◆ **TASK STATEMENT**: Each line from the one containing "Image resolution: width=1280" through the final line of the data below must be repeated exactly.

[Source data]
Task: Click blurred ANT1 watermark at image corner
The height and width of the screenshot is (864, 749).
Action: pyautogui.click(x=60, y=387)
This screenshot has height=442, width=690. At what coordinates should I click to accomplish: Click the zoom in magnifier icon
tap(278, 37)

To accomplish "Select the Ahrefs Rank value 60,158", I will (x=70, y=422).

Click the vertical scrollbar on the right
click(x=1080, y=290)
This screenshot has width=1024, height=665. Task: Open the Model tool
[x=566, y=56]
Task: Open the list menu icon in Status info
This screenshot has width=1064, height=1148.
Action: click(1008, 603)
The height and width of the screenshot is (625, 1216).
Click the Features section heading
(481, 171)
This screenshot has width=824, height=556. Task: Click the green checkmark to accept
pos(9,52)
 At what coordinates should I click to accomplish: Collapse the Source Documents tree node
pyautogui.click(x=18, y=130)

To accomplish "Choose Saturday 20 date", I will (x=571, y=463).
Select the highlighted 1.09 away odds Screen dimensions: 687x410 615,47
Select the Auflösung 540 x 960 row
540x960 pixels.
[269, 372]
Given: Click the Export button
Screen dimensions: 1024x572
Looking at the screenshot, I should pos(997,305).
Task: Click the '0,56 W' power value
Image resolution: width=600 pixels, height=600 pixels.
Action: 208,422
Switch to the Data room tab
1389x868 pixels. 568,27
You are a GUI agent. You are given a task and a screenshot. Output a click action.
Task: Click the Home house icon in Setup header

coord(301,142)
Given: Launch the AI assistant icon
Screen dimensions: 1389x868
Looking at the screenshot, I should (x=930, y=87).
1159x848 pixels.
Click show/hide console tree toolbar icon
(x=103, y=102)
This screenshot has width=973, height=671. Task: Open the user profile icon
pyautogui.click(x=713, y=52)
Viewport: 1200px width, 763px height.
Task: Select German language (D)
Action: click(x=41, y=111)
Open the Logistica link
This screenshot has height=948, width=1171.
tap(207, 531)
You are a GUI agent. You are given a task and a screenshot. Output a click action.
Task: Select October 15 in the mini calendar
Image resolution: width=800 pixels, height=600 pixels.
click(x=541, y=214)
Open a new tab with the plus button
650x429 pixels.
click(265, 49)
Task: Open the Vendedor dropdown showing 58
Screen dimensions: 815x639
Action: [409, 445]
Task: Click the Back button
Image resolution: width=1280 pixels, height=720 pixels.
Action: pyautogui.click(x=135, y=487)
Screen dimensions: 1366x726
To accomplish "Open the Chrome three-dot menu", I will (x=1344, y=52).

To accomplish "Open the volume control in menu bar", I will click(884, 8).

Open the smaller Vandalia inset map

◆ **ANSWER TO THE EXERCISE**:
Image resolution: width=1280 pixels, height=720 pixels.
Action: pyautogui.click(x=135, y=487)
Screen dimensions: 1366x726
To accomplish "Open the Chrome three-dot menu", I will (x=1344, y=52).

To accomplish "Open the volume control in menu bar", I will click(884, 8).

Open the smaller Vandalia inset map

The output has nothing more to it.